Thom Carroll/PhillyVoice

The Camden County Police Department uses 'Eye in the Sky' cameras throughout the city to help monitor crime and drug activity.


'I USED TO HEAR GUNSHOTS EVERY WEEKEND'

A young mother in North Camden, watching from her stoop as her son and a goddaughter kibitzed with three officers, said that when she first moved in a few years ago no playing was allowed outside.

Now her children are allowed to play and ride bikes in front of her home. “It’s better than when we moved in,” she said.

A small business owner just off Admiral Wilson Boulevard, the roadway leading to the Ben Franklin Bridge and Philadelphia, said, “I used to hear gunshots every weekend,” but now there is “definitely a huge difference.”

Thom Carroll/PhillyVoice

Camden County Police Chief J. Scott Thomson speaks during a recent interview. He is the architect of the community policing focus and many other changes in the department.


Police Chief J. Scott Thomson, the architect of many of the changes in the department, said it is “never one thing” that makes a change, but he ticked off three crucial changes:

• Community policing with more cops on foot or bikes and less time in patrol cars. That's assures more communication and trust.

• Partnering more effectively with other law enforcement agencies: the Camden County Prosecutor’s Office, the FBI, the state Attorney General and U.S. Attorney.

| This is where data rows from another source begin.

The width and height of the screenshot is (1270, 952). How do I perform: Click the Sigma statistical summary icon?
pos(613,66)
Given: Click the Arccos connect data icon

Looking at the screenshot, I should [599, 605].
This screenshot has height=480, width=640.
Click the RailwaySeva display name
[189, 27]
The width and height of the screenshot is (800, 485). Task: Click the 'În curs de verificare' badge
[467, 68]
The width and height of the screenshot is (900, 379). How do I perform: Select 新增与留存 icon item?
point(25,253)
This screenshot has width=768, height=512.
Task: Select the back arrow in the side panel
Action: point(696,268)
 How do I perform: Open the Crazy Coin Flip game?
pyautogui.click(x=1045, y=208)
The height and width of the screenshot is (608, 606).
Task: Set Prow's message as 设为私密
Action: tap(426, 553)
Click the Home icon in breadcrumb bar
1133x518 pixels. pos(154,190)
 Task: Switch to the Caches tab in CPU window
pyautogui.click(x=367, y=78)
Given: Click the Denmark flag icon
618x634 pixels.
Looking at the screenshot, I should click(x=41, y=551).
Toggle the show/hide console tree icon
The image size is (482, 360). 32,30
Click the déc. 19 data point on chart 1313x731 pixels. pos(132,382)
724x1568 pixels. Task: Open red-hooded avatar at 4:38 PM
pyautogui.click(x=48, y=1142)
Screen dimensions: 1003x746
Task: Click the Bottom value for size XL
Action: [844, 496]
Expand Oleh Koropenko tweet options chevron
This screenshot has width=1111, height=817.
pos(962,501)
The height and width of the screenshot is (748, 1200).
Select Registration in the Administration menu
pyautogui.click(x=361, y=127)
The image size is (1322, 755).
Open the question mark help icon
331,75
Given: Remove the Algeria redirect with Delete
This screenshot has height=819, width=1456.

There’s a daily “morning huddle” with all players present at the table, explained the chief.

• Partnering with the city school system and doing more outreach to school-aged residents in a city that is statistically much younger than other large urban areas in New Jersey.

By getting more into the communities on an everyday basis, not just for “enforcement and crises,” both residents and police have a more positive understanding of each other and police are seen as “not a monolith,” said the chief.

That and partnering with other law enforcement has enabled the department to “fish with a spear, not with a net” and target deployment better, Thomson added.

Federal assistance has meant “smarter and faster” intel and a quicker turnaround on ballistics information, better training and equipment, and an enhanced ability to analyze video surveillance footage, said the chief.

That in turn has meant it is easier to go after the most violent criminals in the city while simultaneously addressing quality of life issues, such drug dealers and addicts making a walk to the corner store a daily challenge in some neighborhoods.

Thom Carroll/PhillyVoice

After a recent drug-related shooting at 4th and York streets, the facade of a nearby home shows evidence of a bullet strike that narrowly missed a nearby neighbor, police said.


AS MURDERS FALL, SOLVE RATE RISES

The falling number of homicides has also helped the city address a long-lingering issue: its low “clearance” rate – cases considered solved – for homicides, said Thomson.

A recent national study put the solve rate for murders across the country during the years between 2006 to 2015 at 63.6 percent.

But Camden was listed in the Murder Accountability Project’s study as having the third worst decline in solving murders during that time period, averaging just a 42 percent solve rate in those years.

In the decade before, Camden had a solve rate of 73 percent, according to the study.

But with homicides decreasing, the solve rate is improving, too.

Fewer murders means more time and resources now for the police department and the Camden County Prosecutor’s Office, which has the ultimate responsibility for solving murders in the city.

The solve rate this year stands at about 61 percent.

A spokeswoman for the prosecutor said an increase in personnel in its Homicide Unit, plus five full-time police detectives assigned to homicide, plus the prosecutor’s Victim/Witness Unit, has improved statistics.

While he’s proud of the improved numbers, the chief said he takes more pride from hearing a mom in North Camden now feels safe enough to let her children play outside – even if it is just in front of her home.

Thomson said the department’s next challenge is to move from the streets of the city to the living rooms of Camden and address how the “pathologies of poverty” have affected domestic crimes, especially aggravated assaults.

Better educational and economic opportunities for a city classified by the U.S. Census as the poorest in America will be crucial, said the chief.